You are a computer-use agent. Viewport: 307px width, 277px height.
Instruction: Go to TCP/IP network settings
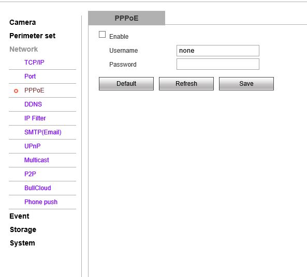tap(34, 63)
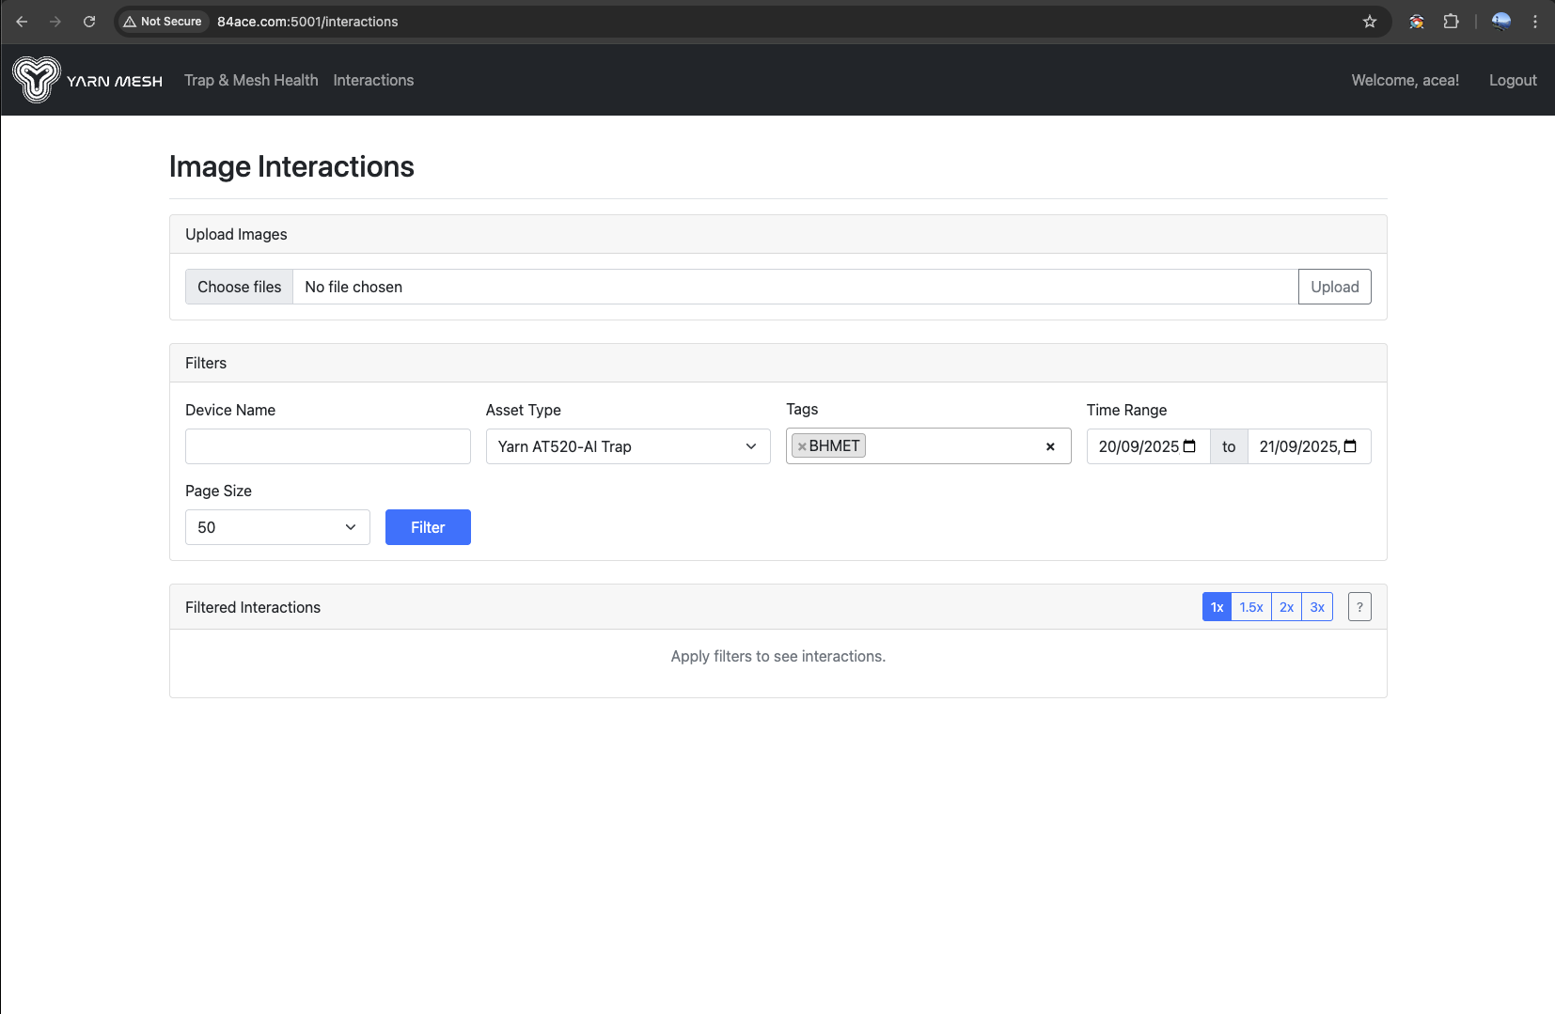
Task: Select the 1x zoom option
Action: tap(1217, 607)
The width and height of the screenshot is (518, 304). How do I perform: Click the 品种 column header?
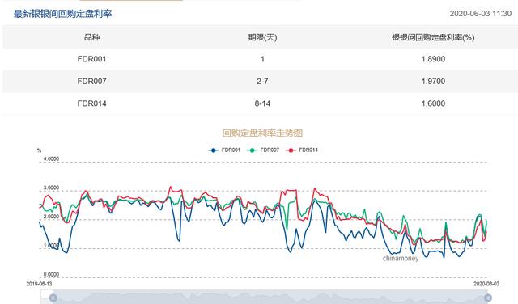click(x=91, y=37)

* * *

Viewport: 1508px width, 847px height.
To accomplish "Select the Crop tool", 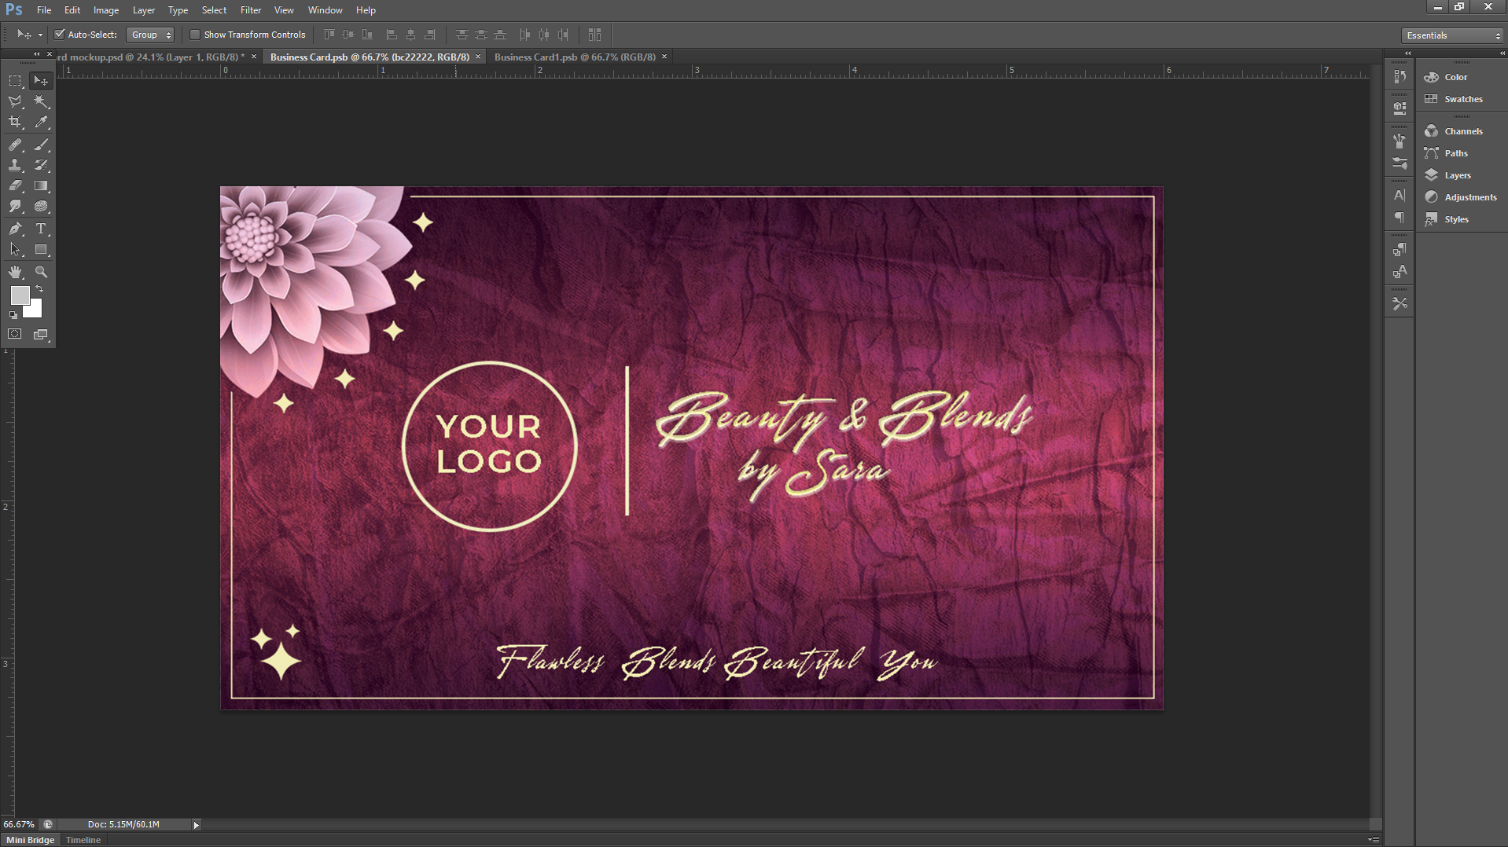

**Activity**
Filter the entries above down to the lines containing the word "Viewport".

**Solution**
You are a computer-use agent. Viewport: 307px width, 277px height.
Viewport: 1508px width, 847px height.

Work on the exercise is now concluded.